### PROBLEM DETAILS
If a line in the entries contains the string "computer", include that line in your answer.

Stored records:
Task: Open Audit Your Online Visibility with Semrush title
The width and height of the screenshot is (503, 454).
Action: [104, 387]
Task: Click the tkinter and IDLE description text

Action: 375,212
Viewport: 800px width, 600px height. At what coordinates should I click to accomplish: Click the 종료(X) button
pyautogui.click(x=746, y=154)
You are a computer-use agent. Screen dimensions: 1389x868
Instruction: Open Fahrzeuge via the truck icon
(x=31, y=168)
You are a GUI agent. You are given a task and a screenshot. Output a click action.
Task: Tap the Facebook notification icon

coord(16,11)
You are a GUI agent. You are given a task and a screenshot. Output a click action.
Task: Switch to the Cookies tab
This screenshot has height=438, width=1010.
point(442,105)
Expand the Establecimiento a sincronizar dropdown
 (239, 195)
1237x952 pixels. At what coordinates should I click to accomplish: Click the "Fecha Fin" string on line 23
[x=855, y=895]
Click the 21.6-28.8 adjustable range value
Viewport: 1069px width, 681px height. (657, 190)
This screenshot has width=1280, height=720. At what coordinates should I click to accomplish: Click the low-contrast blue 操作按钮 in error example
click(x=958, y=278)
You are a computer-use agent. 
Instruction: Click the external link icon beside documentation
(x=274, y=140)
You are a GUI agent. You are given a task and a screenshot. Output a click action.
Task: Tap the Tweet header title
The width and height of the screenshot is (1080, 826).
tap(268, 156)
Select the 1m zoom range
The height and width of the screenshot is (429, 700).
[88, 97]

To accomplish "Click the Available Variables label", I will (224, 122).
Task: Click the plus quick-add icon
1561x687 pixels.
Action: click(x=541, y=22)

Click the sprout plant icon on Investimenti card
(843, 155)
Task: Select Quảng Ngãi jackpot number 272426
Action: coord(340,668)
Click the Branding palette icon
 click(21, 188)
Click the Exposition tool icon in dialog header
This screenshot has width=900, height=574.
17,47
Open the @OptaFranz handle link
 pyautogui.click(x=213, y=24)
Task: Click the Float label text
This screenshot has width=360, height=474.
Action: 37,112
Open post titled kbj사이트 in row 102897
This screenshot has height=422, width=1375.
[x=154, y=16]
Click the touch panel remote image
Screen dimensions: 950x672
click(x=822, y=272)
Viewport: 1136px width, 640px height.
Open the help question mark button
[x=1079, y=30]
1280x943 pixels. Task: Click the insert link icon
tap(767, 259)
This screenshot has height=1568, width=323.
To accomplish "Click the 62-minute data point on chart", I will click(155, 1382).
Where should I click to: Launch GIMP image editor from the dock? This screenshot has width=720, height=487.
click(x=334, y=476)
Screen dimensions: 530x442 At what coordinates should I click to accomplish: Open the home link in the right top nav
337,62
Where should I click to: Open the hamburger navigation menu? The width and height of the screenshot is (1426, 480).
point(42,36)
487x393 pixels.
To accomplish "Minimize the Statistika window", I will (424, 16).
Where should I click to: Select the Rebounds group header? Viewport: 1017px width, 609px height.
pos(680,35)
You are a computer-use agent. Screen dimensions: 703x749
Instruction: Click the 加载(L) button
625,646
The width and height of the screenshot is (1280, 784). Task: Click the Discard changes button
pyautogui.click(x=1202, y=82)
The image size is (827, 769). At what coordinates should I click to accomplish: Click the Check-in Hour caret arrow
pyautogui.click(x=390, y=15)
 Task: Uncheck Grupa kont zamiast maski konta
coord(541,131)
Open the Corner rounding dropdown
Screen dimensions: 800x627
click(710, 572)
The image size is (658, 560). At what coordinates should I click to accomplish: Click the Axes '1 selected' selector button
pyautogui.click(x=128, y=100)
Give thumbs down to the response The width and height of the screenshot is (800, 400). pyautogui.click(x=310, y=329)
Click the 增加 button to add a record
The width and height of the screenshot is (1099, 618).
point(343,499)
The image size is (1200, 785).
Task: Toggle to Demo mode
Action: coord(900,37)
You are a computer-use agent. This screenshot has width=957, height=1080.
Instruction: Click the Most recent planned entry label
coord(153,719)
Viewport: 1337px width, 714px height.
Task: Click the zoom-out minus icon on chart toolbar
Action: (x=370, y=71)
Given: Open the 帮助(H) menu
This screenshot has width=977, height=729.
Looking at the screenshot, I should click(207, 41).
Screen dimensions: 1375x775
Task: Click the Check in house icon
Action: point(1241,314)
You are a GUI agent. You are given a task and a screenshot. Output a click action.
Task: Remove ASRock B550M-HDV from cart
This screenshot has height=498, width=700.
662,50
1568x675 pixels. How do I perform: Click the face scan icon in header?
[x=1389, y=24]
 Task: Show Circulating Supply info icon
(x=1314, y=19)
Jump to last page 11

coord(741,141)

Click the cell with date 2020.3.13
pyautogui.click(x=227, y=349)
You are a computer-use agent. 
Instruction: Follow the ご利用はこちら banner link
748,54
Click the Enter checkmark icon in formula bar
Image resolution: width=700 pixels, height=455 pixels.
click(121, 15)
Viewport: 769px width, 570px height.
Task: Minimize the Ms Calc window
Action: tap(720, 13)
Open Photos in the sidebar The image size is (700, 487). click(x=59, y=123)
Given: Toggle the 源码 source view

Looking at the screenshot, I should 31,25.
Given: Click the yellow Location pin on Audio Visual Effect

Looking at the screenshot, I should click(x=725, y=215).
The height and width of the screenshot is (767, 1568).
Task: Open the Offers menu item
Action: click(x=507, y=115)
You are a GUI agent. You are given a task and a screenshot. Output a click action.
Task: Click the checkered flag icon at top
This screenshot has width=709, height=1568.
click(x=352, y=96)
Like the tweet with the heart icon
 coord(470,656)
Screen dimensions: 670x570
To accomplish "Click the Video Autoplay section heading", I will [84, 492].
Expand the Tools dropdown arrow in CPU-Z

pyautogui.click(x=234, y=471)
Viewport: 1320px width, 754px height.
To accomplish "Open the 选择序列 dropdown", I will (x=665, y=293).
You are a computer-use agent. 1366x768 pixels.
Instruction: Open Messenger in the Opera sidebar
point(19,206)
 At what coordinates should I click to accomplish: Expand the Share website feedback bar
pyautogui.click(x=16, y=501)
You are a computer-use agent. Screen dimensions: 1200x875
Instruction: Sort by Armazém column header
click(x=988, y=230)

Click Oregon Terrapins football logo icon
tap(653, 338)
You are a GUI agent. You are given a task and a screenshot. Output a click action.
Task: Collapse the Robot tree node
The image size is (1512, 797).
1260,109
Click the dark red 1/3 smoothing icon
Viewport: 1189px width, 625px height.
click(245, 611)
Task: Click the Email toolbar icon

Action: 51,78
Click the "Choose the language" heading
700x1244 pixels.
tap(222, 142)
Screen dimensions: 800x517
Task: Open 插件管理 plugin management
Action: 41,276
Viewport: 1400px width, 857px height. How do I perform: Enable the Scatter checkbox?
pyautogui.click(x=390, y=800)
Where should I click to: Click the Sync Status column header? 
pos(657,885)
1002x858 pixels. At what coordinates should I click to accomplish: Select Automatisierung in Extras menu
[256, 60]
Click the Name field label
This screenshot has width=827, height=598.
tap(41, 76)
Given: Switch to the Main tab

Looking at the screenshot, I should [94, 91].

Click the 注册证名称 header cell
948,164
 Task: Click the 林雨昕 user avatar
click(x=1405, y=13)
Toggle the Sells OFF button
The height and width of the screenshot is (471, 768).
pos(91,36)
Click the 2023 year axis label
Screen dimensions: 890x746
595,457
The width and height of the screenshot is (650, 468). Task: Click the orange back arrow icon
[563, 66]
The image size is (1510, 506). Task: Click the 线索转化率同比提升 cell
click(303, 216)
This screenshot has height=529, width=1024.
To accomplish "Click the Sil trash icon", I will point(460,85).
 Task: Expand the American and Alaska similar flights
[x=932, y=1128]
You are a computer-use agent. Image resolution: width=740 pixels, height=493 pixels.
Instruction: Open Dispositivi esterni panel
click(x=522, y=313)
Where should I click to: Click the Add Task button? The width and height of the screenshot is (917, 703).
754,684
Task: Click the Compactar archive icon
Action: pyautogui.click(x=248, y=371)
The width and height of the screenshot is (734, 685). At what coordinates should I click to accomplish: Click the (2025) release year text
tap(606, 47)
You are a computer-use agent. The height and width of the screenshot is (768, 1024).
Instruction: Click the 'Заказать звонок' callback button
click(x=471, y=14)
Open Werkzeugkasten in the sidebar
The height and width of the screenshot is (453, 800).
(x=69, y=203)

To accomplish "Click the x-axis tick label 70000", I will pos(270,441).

### REPLY
You are a computer-use agent. Screen dimensions: 1389x868
You are a computer-use agent. 
You are a computer-use agent. Screen dimensions: 703x749
You are a computer-use agent. This screenshot has width=957, height=1080.
You are a computer-use agent. 
You are a computer-use agent. 1366x768 pixels.
You are a computer-use agent. Screen dimensions: 1200x875
You are a computer-use agent. Image resolution: width=740 pixels, height=493 pixels.
You are a computer-use agent. The height and width of the screenshot is (768, 1024).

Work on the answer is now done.